WHAT THE EXERCISE ASKS. Give again, exactly as they appear, only the lines from the one containing "Where should I click to: Click the yellow" through the last line of the material below.

------------------------------------------------

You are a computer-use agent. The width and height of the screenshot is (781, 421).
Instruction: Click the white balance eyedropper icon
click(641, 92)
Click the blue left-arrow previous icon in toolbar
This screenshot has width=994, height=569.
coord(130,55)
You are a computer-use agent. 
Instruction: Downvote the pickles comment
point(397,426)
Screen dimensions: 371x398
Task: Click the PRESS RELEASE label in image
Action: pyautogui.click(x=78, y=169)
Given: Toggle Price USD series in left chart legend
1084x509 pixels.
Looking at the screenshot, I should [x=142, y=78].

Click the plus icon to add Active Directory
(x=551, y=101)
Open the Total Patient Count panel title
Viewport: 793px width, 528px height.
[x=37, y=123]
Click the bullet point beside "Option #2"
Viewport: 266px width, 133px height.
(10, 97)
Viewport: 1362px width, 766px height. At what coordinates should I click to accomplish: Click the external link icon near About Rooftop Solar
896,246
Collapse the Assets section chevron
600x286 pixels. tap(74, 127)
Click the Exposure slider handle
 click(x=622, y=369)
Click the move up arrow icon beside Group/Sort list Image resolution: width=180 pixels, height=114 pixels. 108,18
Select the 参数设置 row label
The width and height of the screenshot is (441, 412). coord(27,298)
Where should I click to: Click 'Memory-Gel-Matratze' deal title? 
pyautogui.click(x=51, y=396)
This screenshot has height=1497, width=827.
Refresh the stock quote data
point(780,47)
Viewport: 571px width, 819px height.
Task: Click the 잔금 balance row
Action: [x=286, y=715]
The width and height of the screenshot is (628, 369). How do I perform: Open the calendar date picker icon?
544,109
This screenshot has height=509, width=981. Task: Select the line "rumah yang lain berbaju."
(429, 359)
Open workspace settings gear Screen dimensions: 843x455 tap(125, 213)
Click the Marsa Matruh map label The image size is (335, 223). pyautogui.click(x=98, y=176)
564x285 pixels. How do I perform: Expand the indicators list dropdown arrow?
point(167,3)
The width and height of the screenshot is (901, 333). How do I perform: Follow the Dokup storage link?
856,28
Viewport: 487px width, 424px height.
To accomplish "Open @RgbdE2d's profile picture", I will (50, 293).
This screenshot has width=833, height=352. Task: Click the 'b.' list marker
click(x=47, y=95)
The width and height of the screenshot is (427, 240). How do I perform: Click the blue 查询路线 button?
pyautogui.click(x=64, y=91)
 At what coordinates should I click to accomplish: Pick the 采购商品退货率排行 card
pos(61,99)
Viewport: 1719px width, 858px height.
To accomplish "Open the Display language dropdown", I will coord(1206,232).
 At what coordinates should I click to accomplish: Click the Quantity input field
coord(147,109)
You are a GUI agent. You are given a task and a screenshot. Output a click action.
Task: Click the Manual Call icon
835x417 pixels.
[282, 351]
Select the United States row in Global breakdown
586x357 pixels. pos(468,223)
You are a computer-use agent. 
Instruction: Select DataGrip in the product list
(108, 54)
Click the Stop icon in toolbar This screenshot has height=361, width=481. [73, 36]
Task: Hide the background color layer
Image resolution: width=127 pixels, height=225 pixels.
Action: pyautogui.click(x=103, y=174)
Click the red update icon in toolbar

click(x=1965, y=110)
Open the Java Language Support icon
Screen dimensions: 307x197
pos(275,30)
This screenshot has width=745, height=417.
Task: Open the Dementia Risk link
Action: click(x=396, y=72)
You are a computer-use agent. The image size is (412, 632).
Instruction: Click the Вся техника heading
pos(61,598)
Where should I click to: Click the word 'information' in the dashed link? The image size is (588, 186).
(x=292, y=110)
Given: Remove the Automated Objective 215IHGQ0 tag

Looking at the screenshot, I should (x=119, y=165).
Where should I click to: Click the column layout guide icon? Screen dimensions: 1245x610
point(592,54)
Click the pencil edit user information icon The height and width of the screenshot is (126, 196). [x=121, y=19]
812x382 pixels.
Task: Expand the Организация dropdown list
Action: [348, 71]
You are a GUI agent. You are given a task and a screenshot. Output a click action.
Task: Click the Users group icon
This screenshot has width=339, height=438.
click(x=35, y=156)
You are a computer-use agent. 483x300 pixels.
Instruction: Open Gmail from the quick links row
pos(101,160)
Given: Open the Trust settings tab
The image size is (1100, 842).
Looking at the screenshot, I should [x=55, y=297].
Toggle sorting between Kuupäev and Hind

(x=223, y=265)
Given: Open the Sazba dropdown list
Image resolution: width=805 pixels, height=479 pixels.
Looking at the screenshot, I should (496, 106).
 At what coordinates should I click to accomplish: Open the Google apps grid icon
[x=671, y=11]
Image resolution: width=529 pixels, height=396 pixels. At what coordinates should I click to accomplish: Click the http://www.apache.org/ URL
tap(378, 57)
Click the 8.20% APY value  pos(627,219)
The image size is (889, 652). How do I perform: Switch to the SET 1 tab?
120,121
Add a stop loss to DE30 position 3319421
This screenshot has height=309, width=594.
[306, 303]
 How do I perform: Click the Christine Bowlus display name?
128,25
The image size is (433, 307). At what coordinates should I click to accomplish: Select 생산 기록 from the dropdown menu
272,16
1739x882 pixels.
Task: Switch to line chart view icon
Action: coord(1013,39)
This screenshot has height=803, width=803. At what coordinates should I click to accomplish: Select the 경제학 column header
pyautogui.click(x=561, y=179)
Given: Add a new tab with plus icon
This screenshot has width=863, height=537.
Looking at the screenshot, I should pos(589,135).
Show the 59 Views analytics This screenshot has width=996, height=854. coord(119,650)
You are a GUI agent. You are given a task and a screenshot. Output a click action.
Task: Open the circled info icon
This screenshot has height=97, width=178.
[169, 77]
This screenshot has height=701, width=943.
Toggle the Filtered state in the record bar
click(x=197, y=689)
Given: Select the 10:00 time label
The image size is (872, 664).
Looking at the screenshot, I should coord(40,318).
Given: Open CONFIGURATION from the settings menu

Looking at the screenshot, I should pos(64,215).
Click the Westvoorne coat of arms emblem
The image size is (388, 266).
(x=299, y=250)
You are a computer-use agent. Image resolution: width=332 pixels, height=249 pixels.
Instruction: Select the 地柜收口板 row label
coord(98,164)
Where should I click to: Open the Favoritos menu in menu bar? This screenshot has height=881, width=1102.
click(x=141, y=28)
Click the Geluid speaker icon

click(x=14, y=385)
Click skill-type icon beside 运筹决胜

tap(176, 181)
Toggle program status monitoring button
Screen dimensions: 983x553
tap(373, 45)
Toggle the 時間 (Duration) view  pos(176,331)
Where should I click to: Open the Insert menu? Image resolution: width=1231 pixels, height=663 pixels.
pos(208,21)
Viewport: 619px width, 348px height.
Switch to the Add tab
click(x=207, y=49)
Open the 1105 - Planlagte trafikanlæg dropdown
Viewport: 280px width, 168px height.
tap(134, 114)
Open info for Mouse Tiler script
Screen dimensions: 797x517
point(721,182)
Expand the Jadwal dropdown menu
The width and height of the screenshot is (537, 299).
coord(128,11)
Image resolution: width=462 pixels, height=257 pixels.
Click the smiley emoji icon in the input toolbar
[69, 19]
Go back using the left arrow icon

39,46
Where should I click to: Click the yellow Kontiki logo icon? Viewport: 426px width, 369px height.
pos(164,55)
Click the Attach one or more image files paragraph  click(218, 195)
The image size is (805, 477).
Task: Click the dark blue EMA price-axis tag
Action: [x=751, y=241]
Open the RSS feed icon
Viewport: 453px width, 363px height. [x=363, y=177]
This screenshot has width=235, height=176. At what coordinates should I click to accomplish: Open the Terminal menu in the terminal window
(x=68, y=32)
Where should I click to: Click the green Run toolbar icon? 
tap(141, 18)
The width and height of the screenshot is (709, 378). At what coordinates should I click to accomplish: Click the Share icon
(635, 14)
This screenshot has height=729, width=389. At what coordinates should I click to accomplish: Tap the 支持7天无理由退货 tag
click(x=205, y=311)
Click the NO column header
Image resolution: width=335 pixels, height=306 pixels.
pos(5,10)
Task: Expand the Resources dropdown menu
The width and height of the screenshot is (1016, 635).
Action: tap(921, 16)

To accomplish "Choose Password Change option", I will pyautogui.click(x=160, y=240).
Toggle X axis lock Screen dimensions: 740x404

------------------------------------------------

ANSWER SECTION.
Where should I click to: Click the yellow Kontiki logo icon? Viewport: 426px width, 369px height.
pos(164,55)
Click the Attach one or more image files paragraph  click(218, 195)
The image size is (805, 477).
Task: Click the dark blue EMA price-axis tag
Action: [x=751, y=241]
Open the RSS feed icon
Viewport: 453px width, 363px height. [x=363, y=177]
This screenshot has width=235, height=176. At what coordinates should I click to accomplish: Open the Terminal menu in the terminal window
(x=68, y=32)
Where should I click to: Click the green Run toolbar icon? 
tap(141, 18)
The width and height of the screenshot is (709, 378). At what coordinates should I click to accomplish: Click the Share icon
(635, 14)
This screenshot has height=729, width=389. At what coordinates should I click to accomplish: Tap the 支持7天无理由退货 tag
click(x=205, y=311)
Click the NO column header
Image resolution: width=335 pixels, height=306 pixels.
pos(5,10)
Task: Expand the Resources dropdown menu
The width and height of the screenshot is (1016, 635).
Action: tap(921, 16)

To accomplish "Choose Password Change option", I will pyautogui.click(x=160, y=240).
Toggle X axis lock Screen dimensions: 740x404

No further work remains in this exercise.